** START **

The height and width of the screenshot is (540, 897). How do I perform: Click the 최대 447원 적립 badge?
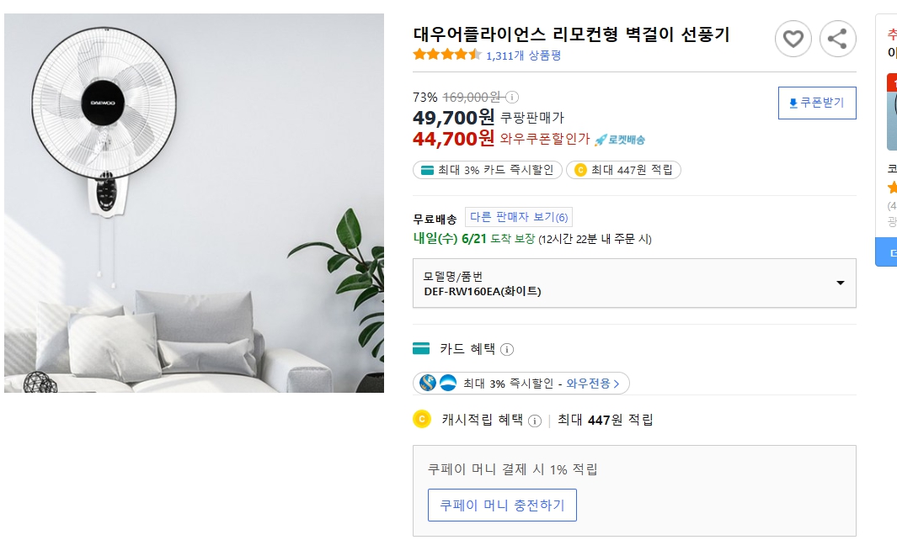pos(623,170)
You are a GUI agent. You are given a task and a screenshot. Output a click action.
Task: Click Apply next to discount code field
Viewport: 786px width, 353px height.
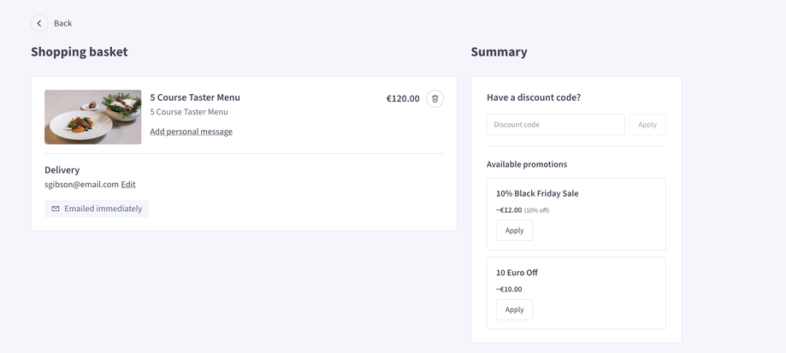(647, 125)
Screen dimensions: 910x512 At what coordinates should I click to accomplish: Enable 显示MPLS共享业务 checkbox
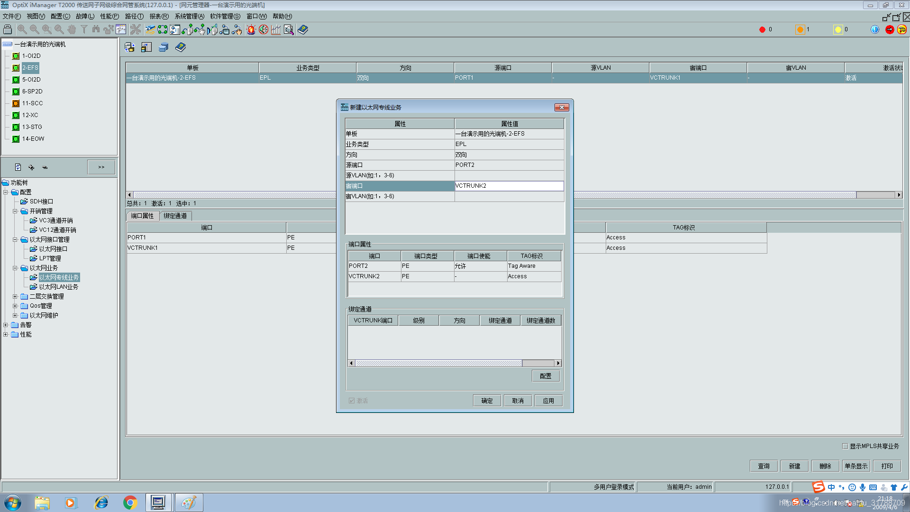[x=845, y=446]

** END **

### [Task]
Copy out the text of the material above word for word, leaving out the pictures.

### [Task solution]
The height and width of the screenshot is (540, 897). How do I perform: Click the 최대 447원 적립 badge?
pos(623,170)
You are a GUI agent. You are given a task and a screenshot. Output a click action.
Task: Click Apply next to discount code field
Viewport: 786px width, 353px height.
(647, 125)
Screen dimensions: 910x512 At what coordinates should I click to accomplish: Enable 显示MPLS共享业务 checkbox
[x=845, y=446]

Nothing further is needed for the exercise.